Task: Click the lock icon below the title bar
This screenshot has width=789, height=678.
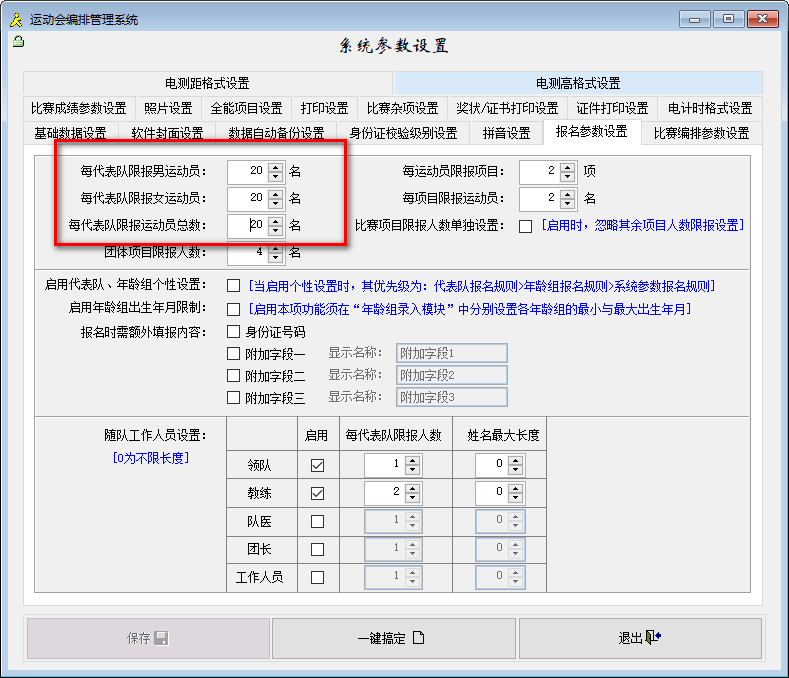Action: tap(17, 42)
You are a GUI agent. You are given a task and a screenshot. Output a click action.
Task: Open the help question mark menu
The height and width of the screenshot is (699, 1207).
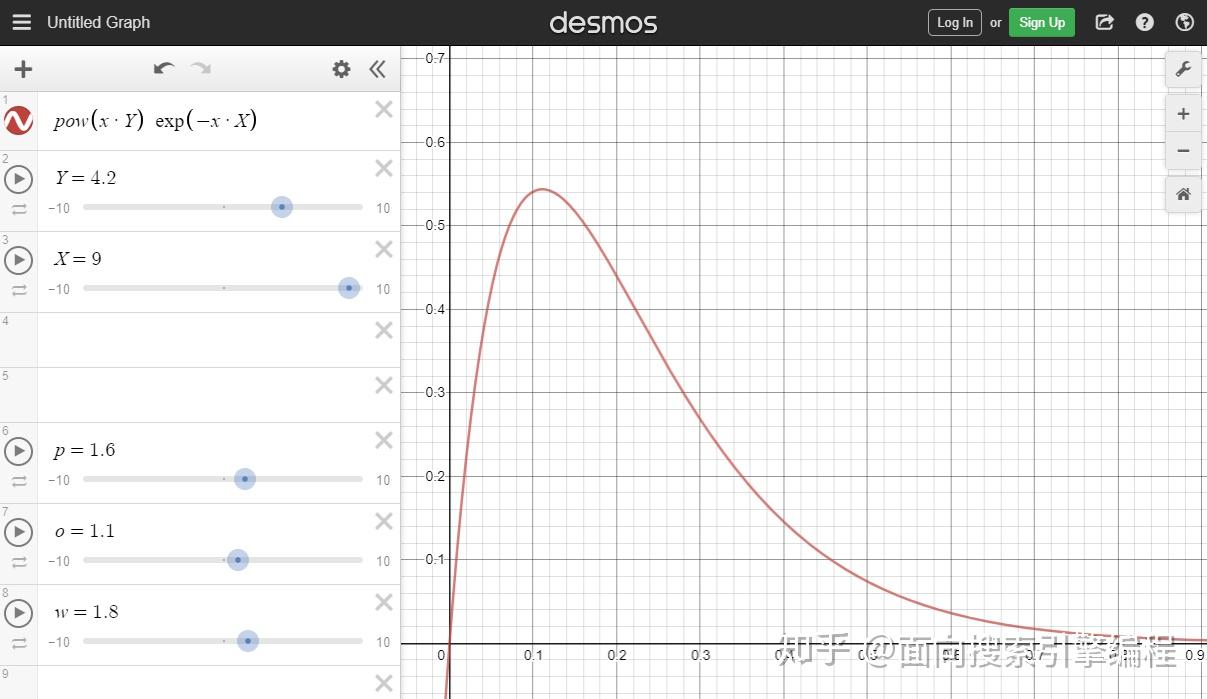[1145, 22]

++++++++++

• WORK ITEM: Transcribe each entry above character for character, omitting pictures.

• EXERCISE ANSWER:
Task: Click the lock icon below the title bar
This screenshot has width=789, height=678.
Action: tap(17, 42)
You are a GUI agent. You are given a task and a screenshot. Output a click action.
Task: Open the help question mark menu
The height and width of the screenshot is (699, 1207).
[1145, 22]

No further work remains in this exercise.